Çalışarak okuyan öğrenci hikayeleri çoktur ama Bekir Coşkun’un hikayesi bunun en renklilerinden. Ankara pavyonlarından geçerken Zeki Müren’e bile değen bir “talebe” hikayesi…

Çalışarak okuyan öğrenci hikayeleri çoktur ama Bekir Coşkun’un hikayesi bunun en renklilerinden. Ankara pavyonlarından geçerken Zeki Müren’e bile değen bir “talebe” hikayesi.

İstanbul günlerinde kanun çalarken üniversite sınavını da ihmal etmeyen genç Bekir Coşkun, Ankara Hukuk Fakültesi’ni kazanır. Üniversiteyi kazanınca da Ankara günleri başlar. Memur babanın çocuğu Bekir, babasına yine yük olmak istemez, zaten aile de artık kalabalıktır.

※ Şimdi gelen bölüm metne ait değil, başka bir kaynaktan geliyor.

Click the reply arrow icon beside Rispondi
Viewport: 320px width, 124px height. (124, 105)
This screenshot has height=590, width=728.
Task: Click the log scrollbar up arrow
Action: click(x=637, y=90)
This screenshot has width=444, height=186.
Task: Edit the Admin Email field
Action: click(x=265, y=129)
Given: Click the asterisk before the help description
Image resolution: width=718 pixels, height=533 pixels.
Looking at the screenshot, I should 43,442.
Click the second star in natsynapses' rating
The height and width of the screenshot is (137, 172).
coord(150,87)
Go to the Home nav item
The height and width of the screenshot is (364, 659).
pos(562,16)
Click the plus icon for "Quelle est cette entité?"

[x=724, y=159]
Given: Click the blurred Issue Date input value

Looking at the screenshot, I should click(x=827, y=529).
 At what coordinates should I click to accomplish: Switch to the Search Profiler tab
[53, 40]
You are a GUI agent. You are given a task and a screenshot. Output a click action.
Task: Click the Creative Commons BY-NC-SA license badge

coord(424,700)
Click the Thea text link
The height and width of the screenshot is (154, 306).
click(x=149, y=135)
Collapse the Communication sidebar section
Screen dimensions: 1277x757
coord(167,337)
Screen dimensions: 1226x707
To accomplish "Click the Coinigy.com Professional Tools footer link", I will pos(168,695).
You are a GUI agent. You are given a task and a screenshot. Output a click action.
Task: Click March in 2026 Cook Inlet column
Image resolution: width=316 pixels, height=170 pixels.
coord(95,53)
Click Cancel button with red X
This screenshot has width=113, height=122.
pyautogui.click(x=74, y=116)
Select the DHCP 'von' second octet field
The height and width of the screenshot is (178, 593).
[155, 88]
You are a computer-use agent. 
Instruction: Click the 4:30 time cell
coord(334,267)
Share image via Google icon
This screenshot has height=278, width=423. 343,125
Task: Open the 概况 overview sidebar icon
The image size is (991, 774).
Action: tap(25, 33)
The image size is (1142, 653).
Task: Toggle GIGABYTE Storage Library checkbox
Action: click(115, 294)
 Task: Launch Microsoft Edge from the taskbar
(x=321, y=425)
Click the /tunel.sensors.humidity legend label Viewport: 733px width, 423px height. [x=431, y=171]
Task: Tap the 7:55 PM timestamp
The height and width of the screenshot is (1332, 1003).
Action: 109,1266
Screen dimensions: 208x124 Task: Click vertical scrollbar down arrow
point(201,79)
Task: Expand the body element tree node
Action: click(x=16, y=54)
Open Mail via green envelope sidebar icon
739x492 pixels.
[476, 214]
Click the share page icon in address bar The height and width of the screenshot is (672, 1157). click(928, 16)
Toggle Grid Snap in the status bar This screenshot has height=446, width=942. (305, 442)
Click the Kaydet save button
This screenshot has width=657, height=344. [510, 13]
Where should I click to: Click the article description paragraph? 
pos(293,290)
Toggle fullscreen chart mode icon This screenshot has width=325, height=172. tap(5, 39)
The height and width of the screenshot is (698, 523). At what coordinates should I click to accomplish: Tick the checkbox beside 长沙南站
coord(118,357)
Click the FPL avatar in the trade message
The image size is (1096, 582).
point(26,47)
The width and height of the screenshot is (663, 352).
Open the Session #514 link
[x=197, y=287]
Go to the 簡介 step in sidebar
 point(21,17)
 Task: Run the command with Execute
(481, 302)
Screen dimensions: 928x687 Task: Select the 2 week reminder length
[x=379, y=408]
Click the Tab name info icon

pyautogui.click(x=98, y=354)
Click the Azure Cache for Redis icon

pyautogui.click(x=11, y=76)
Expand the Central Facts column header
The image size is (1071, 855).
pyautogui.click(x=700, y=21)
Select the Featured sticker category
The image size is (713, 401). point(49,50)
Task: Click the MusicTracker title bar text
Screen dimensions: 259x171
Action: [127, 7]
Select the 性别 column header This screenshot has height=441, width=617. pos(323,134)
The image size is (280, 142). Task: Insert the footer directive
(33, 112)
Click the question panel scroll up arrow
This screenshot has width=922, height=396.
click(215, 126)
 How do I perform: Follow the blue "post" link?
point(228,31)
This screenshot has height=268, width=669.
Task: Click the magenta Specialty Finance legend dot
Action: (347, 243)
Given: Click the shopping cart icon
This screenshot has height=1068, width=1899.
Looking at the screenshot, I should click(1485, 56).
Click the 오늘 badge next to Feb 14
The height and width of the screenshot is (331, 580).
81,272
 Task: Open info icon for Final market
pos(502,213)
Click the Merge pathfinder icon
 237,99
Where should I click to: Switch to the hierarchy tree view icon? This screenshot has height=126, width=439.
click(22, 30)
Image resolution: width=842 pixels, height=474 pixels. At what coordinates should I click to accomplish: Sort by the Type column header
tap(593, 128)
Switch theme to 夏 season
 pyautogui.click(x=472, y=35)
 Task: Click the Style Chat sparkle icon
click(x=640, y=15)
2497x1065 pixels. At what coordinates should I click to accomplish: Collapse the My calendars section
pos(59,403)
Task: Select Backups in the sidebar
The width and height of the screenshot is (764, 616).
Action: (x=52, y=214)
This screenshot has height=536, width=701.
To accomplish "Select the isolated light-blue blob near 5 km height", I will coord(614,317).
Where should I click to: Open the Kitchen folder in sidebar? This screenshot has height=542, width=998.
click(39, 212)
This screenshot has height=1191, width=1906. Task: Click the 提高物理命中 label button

“Babam tek başına bir devlet memuru. Oğlanlar ufak, kızlar büyüdüler. Onlar da okuyorlar, ben de okuyorum. Babam neyi var neyi yok bizi okutmak için harcıyor. Babamın yükünü hafifleteyim diye okurken de çalışmaya başladım. Üniversitede ne öğrendiysek babam bize dört katını öğretti. Öyle bir adamdı.”

Ankara’da pavyonlarda çalışmaya başlar. Hem okur hem parasını kazanır Bekir Coşkun. Ankara hayatı böyle başlar, bekar arkadaşlarıyla bir ev tutar. Ve Ankara’dan bir daha ayrılmaz.

“Gençlik Parkı’nda gazinolarda kanun çalardım. Sonra baktım hukuk zor, zaten hevesim hep gazetecilikti, ben de gazeteciliğe geçtim. Barış Kaşıkçı var bizim gazeteci, onunla birlikte gazeteciliğe gitmeye karar verdik. Gittik okuldan dosyalarımızı aldık, gazeteciliğe kaydımızı yaptırdık. Üç sene miydi neydi ben dört senede bitirdim, ama olsun bitirdim sonuçta.”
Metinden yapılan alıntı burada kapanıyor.